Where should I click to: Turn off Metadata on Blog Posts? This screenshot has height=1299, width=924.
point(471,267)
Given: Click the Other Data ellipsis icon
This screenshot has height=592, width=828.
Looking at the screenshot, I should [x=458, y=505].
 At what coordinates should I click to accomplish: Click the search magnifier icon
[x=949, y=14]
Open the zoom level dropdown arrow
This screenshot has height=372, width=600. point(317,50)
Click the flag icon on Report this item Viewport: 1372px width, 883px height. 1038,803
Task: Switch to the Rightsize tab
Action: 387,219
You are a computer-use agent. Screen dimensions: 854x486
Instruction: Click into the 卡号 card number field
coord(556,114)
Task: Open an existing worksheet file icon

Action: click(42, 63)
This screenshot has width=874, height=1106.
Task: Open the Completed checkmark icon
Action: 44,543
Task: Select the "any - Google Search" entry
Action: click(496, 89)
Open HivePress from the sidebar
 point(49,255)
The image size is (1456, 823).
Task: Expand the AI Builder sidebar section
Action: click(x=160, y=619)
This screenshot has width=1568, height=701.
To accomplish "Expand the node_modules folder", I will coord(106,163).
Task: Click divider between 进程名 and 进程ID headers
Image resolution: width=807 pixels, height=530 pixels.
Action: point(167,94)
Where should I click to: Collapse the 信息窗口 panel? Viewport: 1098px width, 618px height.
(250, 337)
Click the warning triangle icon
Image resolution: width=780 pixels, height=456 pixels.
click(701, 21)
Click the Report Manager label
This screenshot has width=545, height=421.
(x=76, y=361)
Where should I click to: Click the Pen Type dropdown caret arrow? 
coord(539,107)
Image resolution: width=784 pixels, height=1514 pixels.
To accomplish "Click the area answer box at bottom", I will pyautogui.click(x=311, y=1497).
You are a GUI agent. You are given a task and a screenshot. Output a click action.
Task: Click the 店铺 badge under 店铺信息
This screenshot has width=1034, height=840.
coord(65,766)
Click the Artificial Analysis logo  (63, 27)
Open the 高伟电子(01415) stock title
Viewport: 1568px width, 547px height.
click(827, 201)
******************************
### Problem details
Repeat, exactly and only, the lines from the beginning of the material through the line that contains "Image resolution: width=784".

### Task response
Where should I click to: Turn off Metadata on Blog Posts? This screenshot has height=1299, width=924.
point(471,267)
Given: Click the Other Data ellipsis icon
This screenshot has height=592, width=828.
Looking at the screenshot, I should [x=458, y=505].
 At what coordinates should I click to accomplish: Click the search magnifier icon
[x=949, y=14]
Open the zoom level dropdown arrow
This screenshot has height=372, width=600. point(317,50)
Click the flag icon on Report this item Viewport: 1372px width, 883px height. 1038,803
Task: Switch to the Rightsize tab
Action: 387,219
You are a computer-use agent. Screen dimensions: 854x486
Instruction: Click into the 卡号 card number field
coord(556,114)
Task: Open an existing worksheet file icon

Action: click(42, 63)
This screenshot has width=874, height=1106.
Task: Open the Completed checkmark icon
Action: 44,543
Task: Select the "any - Google Search" entry
Action: click(496, 89)
Open HivePress from the sidebar
 point(49,255)
The image size is (1456, 823).
Task: Expand the AI Builder sidebar section
Action: click(x=160, y=619)
This screenshot has width=1568, height=701.
To accomplish "Expand the node_modules folder", I will coord(106,163).
Task: Click divider between 进程名 and 进程ID headers
Image resolution: width=807 pixels, height=530 pixels.
Action: point(167,94)
Where should I click to: Collapse the 信息窗口 panel? Viewport: 1098px width, 618px height.
(250, 337)
Click the warning triangle icon
Image resolution: width=780 pixels, height=456 pixels.
click(701, 21)
Click the Report Manager label
This screenshot has width=545, height=421.
(x=76, y=361)
Where should I click to: Click the Pen Type dropdown caret arrow? 
coord(539,107)
Image resolution: width=784 pixels, height=1514 pixels.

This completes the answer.